> [Textauszug]:
################

Entscheidungsstichwort (Thema)

Vorlage zur Vorabentscheidung. Rechtsangleichung. Straßenverkehr. Steuerliche Vorschriften. Erhebung von Gebühren für die Benutzung bestimmter Verkehrswege durch schwere Nutzfahrzeuge. Mautgebühr. Pflicht der Mitgliedstaaten, wirksame, angemessene und abschreckende Sanktionen festzulegen. Pauschale Geldbuße. Grundsatz der Verhältnismäßigkeit. Unmittelbare Anwendbarkeit der Richtlinie

 

Normenkette

Richtlinie 1999/62/EG

 

Beteiligte

Link Logistik N&N

Dooel Uvoz-Izvoz Skopje Link Logistic N&N

Budapest Rendőrfőkapitánya

 

Tenor

Das in Art. 9a der Richtlinie 1999/62/EG des Europäischen Parlaments und des Rates vom 17. Juni 1999 über die Erhebung von Gebühren für die Benutzung bestimmter Verkehrswege durch schwere Nutzfahrzeuge in der durch die Richtlinie 2011/76/EU des Europäischen Parlaments und des Rates vom 27. September 2011 geänderten Fassung vorgesehene Erfordernis der Angemessenheit hat keine unmittelbare Wirkung.

Das nationale Gericht hat aufgrund seiner Verpflichtung, alle zur Umsetzung dieser Bestimmung geeigneten Maßnahmen allgemeiner oder besonderer Art zu treffen, das nationale Recht im Einklang mit dieser Bestimmung auszulegen oder, falls eine solche konforme Auslegung nicht möglich ist, jede nationale Bestimmung unangewendet zu lassen, deren Anwendung im konkreten Fall zu einem unionsrechtswidrigen Ergebnis führen würde.

################

> [Arbeitsanweisungen]:
a – Gib den Absatz der Entscheidung zur Maut, der mit „Das nationale Gericht hat“ beginnt, in kürzerer Form wieder. Seine wesentlichen Aussagen müssen erhalten bleiben.
b – Setze die Entscheidung zur Maut im selben Stil fort und beginne direkt nach ihrem letzten Satz.

> [Datensatzauszug]:
################

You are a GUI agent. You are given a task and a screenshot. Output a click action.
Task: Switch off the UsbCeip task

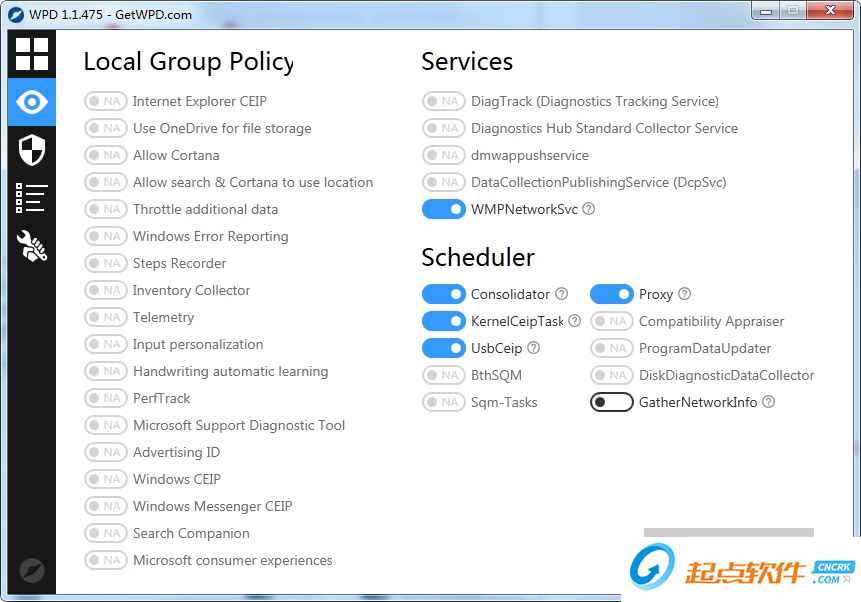point(443,348)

################

> [Ergebnisse je Aufgabe]:
a – Das nationale Gericht muss alle geeigneten Maßnahmen zur Umsetzung der Bestimmung treffen und daher das nationale Recht in Einklang mit ihr auslegen. Ist das nicht möglich, lässt es jede nationale Bestimmung unangewendet, die im konkreten Fall zu einem unionsrechtswidrigen Ergebnis führen würde.

b –
Tatbestand

In der Rechtssache

betreffend ein Vorabentscheidungsersuchen nach Art. 267 AEUV, eingereicht vom Szombathelyi Közigazgatási és Munkaügyi Bíróság (Verwaltungs- und Arbeitsgericht Szombathely, Ungarn) mit Entscheidung vom 13. Juni 2017, beim Gerichtshof eingegangen am 27. Juni 2017, in dem Verfahren

Dooel Uvoz-Izvoz Skopje Link Logistic N&N

gegen

Budapest Rendőrfőkapitánya

erlässt

DER GERICHTSHOF (Fünfte Kammer)

unter Mitwirkung des Kammerpräsidenten J. L. da Cruz Vilaça, der Richter E. Levits und A. Borg Barthet, der Richterin M. Berger (Berichterstatterin) sowie des Richters F. Biltgen,

Generalanwalt: M. Bobek,

Kanzler: A. Calot Escobar,

aufgrund des schriftlichen Verfahrens,

unter Berücksichtigung der Erklärungen

  • der ungarischen Regierung, vertreten durch G. Koós und M. Z. Fehér als Bevollmächtigte,
  • der Europäischen Kommission, vertreten durch L. Havas und J. Hottiaux als Bevollmächtigte,

nach Anhörung der Schlussanträge des Generalanwalts in der Sitzung vom 26. Juni 2018

folgendes

Urteil

 

Entscheidungsgründe

Rz. 1

Das Vorabentscheidungsersuchen betrifft die Auslegung von Art. 9a der Richtlinie 1999/62/EG des Europäischen Parlaments und des Rates vom 17. Juni 1999 über die Erhebung von Gebühren für die Benutzung bestimmter Verkehrswege durch schwere Nutzfahrzeuge (ABl. 1999, L 187, S. 42) in der durch die Richtlinie 2011/76/EU des Europäischen Parlaments und des Rates vom 27. September 2011 (ABl. 2011, L 269, S. 1) geänderten Fassung (im Folgenden: Richtlinie 1999/62).

Rz. 2

Es ergeht im Rahmen eines Rechtsstreits zwischen der Dooel Uvoz-Izvoz Skopje Link Logistic N&N (im Folgenden: Link Logistic N&N) und dem Budapest Rendőrfőkapitánya (Polizeipräsident in Budapest, Ungarn) über eine Geldbuße, die gegen die Link Logistic N&N wegen Benutzung eines Streckenabschnitts einer Autobahn ohne Entrichtung der vorgeschriebenen Gebühr verhängt wurde.

Rechtlicher Rahmen

Unionsrecht

Rz. 3

Die Erwägungsgründe 1, 12 und 15 der Richtlinie 1999/62 lauten:

„(1) Die Beseitigung der Wettbewerbsverzerrungen zwischen Verkehrsunternehmen aus den Mitgliedstaaten erfordert die Harmonisierung der Abgabesysteme und die Einführung gerechter Mechanismen für die Erhebung von Gebühren von den Verkehrsunternehmern.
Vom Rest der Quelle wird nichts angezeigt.